Problem:
Lines in the listing below that include the word "Share" need to be copied.

___ Extracted data ___

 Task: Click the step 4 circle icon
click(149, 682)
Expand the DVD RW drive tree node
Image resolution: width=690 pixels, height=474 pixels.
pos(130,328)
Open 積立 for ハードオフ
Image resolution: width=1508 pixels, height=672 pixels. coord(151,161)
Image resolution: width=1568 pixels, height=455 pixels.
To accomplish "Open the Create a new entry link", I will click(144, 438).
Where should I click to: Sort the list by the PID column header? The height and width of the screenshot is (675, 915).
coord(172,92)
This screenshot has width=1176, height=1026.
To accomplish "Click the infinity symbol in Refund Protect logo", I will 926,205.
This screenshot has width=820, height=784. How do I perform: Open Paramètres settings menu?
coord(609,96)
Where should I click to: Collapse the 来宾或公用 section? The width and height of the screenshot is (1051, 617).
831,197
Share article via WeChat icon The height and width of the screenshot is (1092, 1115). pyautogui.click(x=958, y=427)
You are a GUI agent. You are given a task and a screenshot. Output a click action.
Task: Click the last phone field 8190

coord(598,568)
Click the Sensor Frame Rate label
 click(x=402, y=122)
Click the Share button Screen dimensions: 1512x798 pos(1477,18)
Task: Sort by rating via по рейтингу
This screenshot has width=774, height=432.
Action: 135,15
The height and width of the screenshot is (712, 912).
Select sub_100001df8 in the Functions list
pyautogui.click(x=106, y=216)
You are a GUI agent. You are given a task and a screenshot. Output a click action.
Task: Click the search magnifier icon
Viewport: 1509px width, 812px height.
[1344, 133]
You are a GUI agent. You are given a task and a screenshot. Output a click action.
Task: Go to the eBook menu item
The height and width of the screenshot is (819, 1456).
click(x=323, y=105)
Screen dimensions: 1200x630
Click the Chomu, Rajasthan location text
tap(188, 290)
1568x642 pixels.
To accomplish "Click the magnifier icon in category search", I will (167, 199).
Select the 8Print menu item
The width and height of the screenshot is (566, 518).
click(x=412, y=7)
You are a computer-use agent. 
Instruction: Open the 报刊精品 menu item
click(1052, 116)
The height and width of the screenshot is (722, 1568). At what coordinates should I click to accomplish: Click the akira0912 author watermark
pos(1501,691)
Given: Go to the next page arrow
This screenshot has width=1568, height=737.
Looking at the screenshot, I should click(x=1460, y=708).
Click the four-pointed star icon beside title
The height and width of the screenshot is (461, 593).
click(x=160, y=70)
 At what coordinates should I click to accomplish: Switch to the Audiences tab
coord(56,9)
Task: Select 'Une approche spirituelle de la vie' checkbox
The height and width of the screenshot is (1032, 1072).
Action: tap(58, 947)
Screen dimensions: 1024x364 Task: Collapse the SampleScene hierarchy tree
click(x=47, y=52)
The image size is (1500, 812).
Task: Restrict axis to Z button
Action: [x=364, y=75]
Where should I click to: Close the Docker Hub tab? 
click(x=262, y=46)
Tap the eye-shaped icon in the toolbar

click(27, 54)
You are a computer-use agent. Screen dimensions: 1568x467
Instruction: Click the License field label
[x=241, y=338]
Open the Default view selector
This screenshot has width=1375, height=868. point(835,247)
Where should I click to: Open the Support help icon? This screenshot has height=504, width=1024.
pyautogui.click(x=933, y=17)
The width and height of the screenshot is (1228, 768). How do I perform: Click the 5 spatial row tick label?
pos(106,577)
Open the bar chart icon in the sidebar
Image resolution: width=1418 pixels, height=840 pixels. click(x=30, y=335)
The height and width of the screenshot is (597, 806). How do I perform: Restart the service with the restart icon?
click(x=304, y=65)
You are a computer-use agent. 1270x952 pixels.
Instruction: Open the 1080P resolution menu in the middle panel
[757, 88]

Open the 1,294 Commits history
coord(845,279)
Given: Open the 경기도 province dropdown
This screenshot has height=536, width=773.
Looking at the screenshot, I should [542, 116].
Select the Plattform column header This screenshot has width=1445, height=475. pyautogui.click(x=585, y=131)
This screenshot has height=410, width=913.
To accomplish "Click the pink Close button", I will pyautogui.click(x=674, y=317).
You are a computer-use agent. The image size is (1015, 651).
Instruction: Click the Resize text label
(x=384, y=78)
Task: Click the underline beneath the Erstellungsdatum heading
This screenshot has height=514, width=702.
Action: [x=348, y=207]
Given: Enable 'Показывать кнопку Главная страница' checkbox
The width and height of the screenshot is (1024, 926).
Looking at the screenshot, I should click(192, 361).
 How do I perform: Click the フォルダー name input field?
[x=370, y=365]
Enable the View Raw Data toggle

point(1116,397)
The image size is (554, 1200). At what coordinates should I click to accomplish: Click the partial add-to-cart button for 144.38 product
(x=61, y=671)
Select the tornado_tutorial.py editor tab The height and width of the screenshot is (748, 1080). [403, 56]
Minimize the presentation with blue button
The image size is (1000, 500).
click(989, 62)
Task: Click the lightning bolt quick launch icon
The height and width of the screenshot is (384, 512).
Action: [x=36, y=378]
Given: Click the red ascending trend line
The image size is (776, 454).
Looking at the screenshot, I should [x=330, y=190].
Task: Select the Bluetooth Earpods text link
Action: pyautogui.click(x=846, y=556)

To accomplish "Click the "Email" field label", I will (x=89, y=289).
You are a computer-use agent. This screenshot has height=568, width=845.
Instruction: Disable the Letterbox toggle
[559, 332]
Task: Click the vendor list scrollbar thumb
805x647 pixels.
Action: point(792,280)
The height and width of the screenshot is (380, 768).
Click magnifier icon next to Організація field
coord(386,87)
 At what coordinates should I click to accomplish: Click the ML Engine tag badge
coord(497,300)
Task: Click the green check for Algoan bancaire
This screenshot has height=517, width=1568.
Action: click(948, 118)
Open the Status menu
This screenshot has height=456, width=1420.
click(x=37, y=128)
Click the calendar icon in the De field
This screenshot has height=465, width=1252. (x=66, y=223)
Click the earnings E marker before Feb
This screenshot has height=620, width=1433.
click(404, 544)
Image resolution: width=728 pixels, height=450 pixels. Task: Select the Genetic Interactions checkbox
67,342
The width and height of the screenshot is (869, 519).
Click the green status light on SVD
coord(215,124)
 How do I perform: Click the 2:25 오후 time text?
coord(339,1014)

___

Response to this exercise:
Share article via WeChat icon The height and width of the screenshot is (1092, 1115). pyautogui.click(x=958, y=427)
Click the Share button Screen dimensions: 1512x798 pos(1477,18)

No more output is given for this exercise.